| WORK REQUIRED |
Exercise in exact copying: restate word for word only the lines below from the one containing "Click the Refine Search link" through the one containing "Instruction: Click the Sign in button", omitting any pictures.

| PROVIDED DATA |
##########

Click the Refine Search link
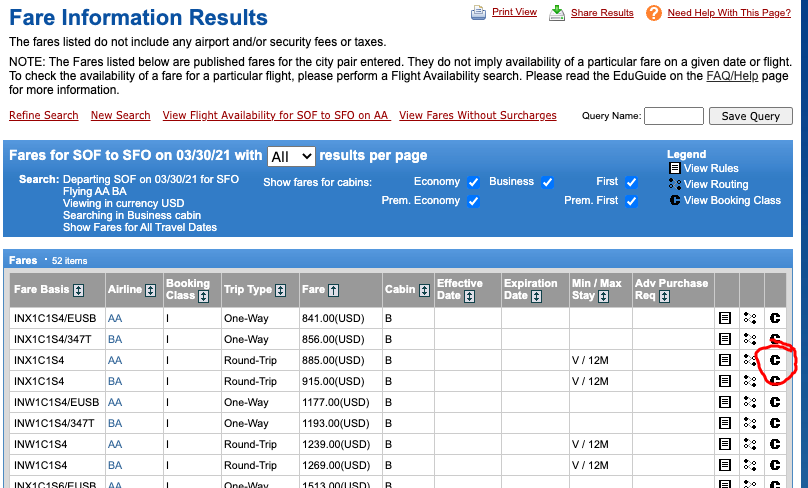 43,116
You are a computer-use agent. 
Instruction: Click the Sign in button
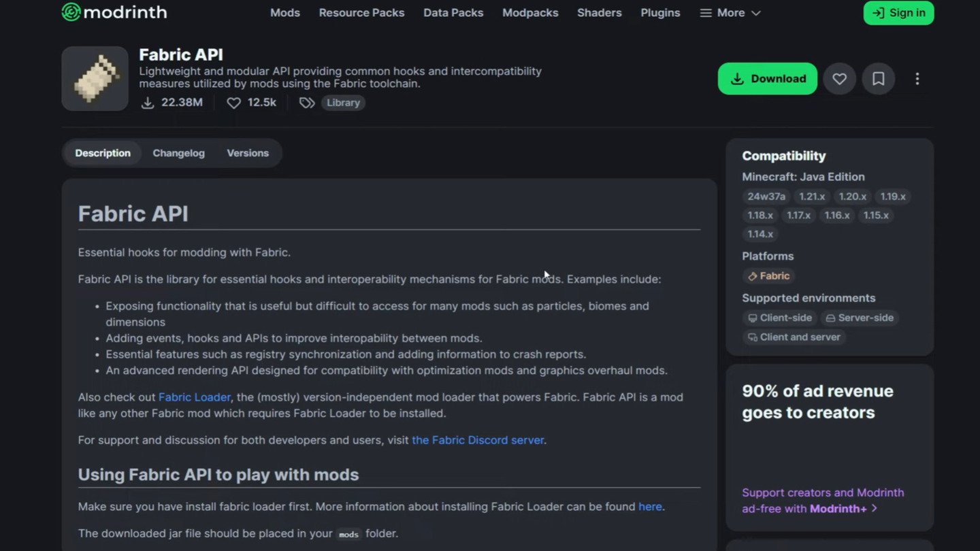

##########

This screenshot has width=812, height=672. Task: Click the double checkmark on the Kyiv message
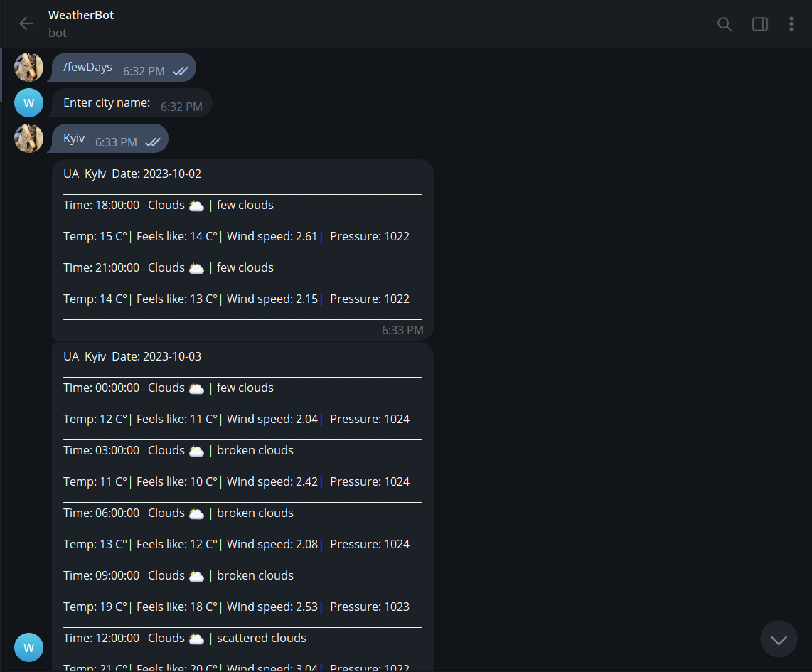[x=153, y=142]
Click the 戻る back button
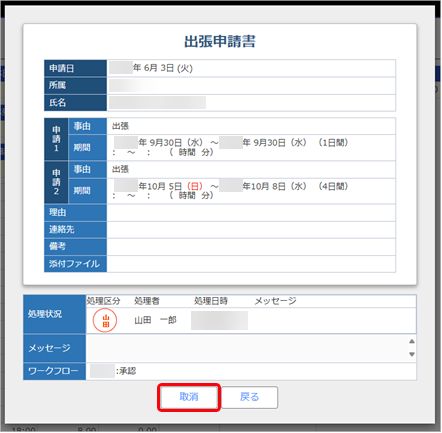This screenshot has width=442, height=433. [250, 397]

##########

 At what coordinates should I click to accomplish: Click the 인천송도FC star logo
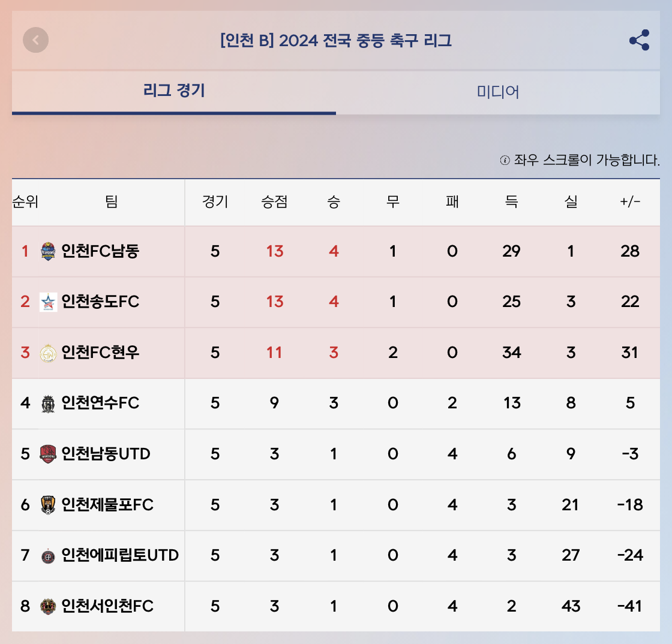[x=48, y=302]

##########

| TASK ANSWER |
Click the Refine Search link
 43,116
You are a computer-use agent. 
Instruction: Click the Sign in button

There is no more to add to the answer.